TRY IT
Copy the entries starting with the line that contains "I want to click" and going on through the line that contains "What do you", both lines included, and leave the pictures out.

RECORDS SUPPLIED
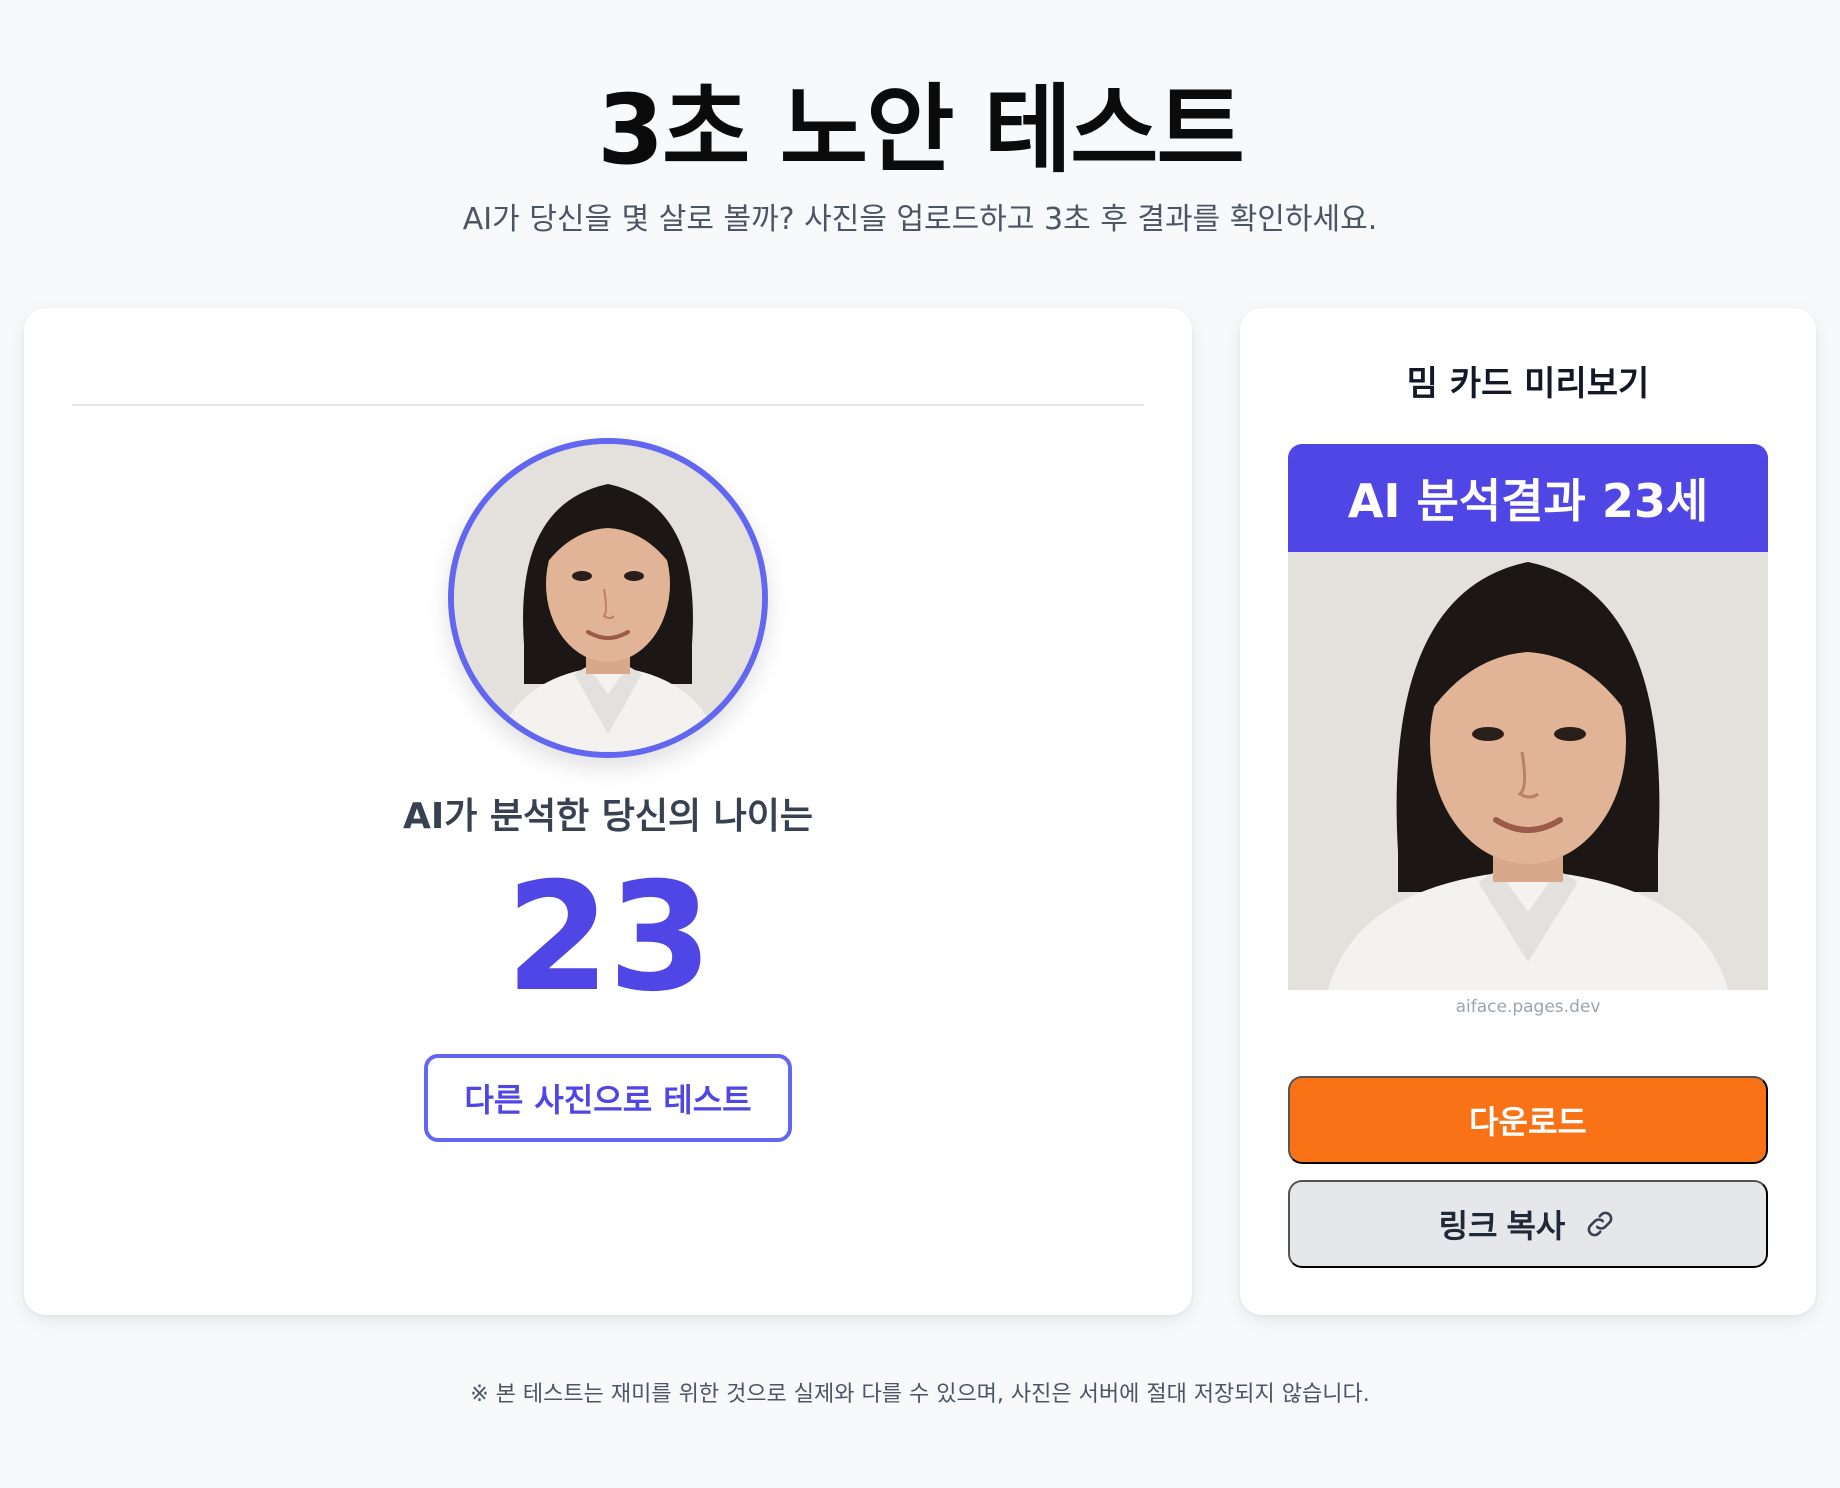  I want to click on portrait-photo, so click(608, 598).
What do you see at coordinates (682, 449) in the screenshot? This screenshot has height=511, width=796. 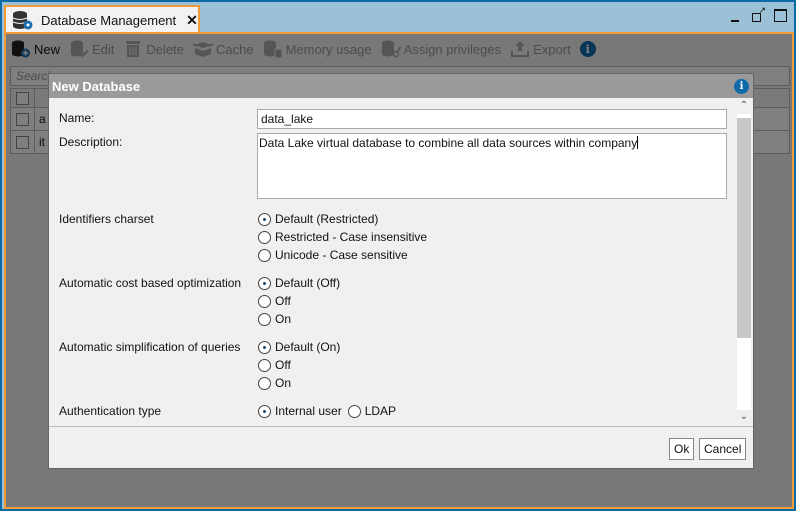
---
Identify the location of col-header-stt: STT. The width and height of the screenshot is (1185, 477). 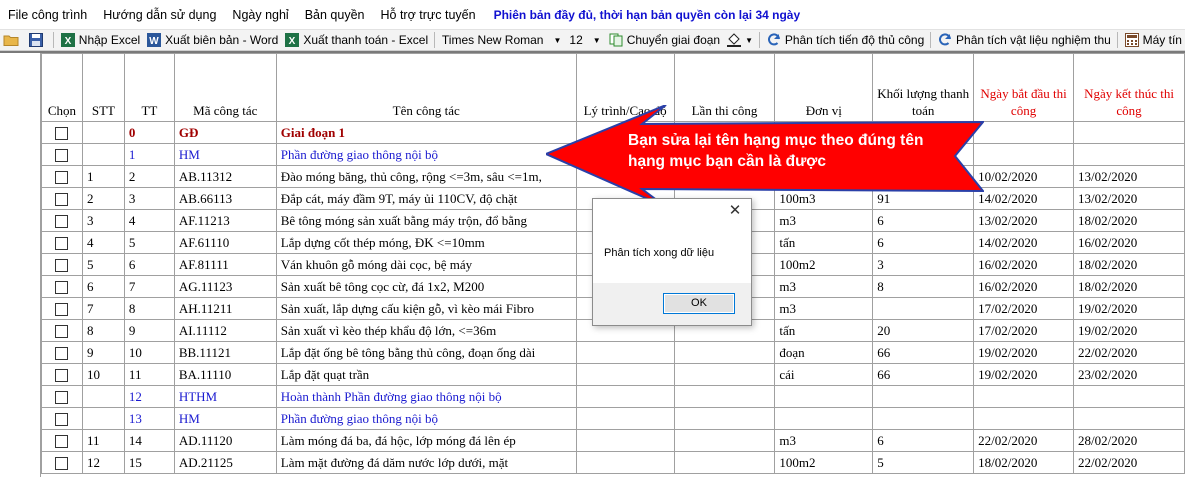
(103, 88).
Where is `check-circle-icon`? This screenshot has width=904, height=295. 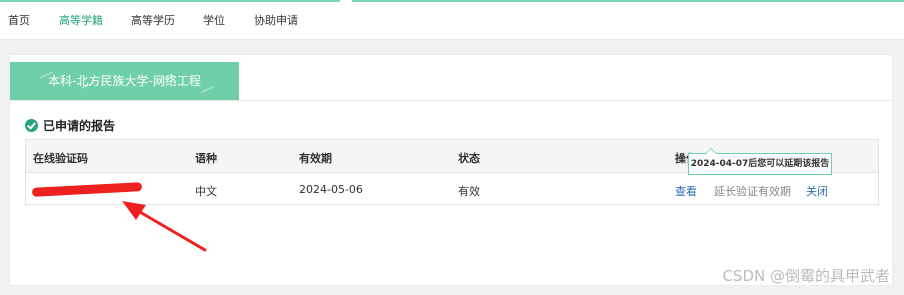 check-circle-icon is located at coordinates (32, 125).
* * *
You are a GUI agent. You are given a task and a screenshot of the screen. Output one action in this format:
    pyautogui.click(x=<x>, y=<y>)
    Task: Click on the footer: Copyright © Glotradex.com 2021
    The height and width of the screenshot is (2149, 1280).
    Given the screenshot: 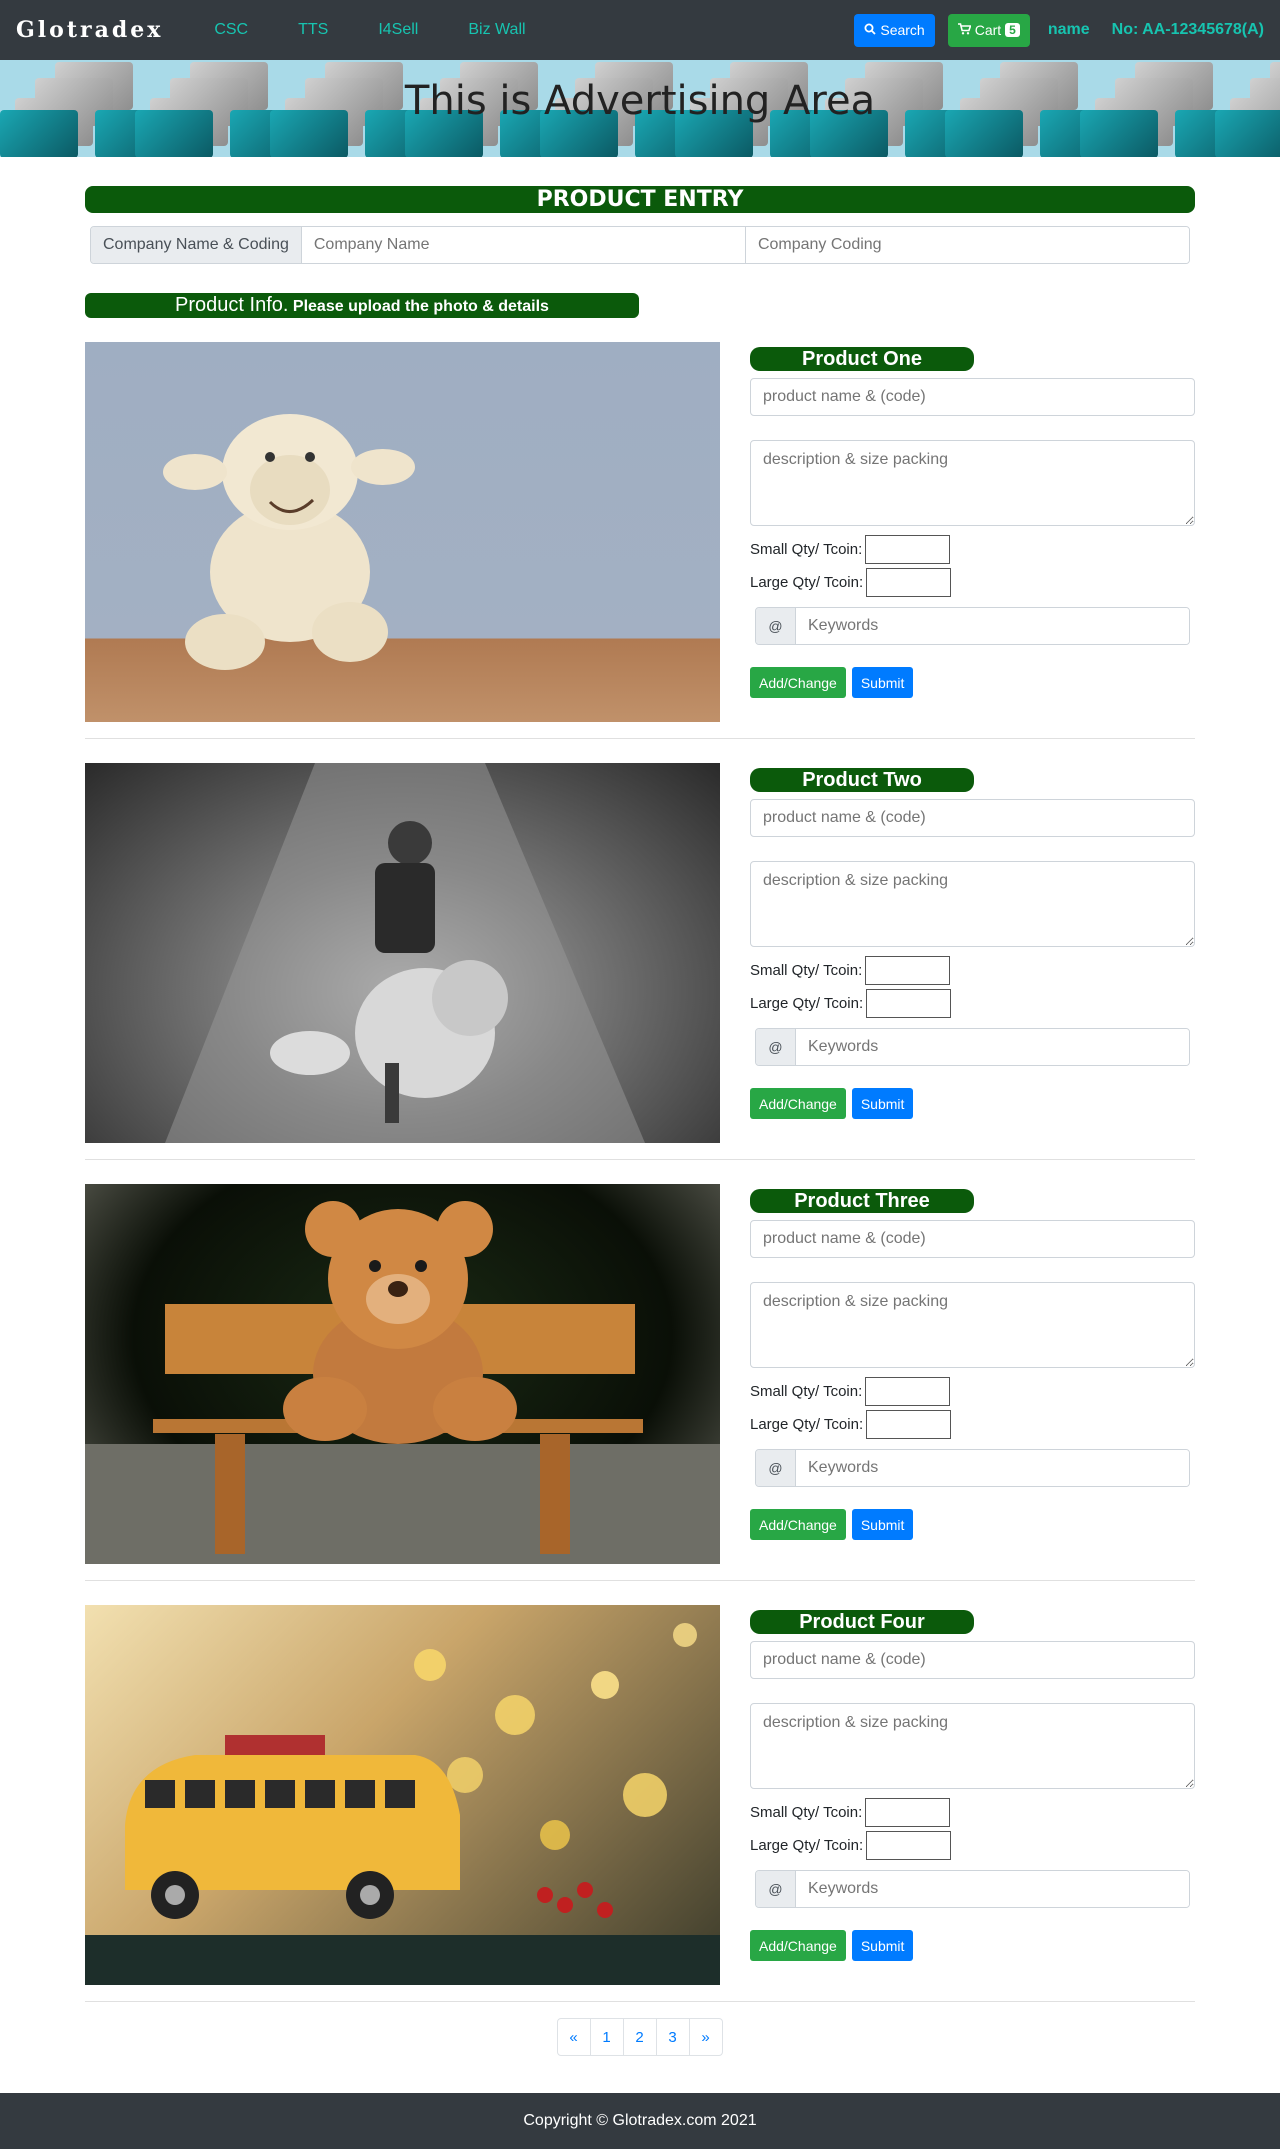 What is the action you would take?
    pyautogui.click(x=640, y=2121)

RESULT OF THIS EXERCISE
  I want to click on portrait-photo, so click(608, 598).
What do you see at coordinates (682, 449) in the screenshot? This screenshot has height=511, width=796. 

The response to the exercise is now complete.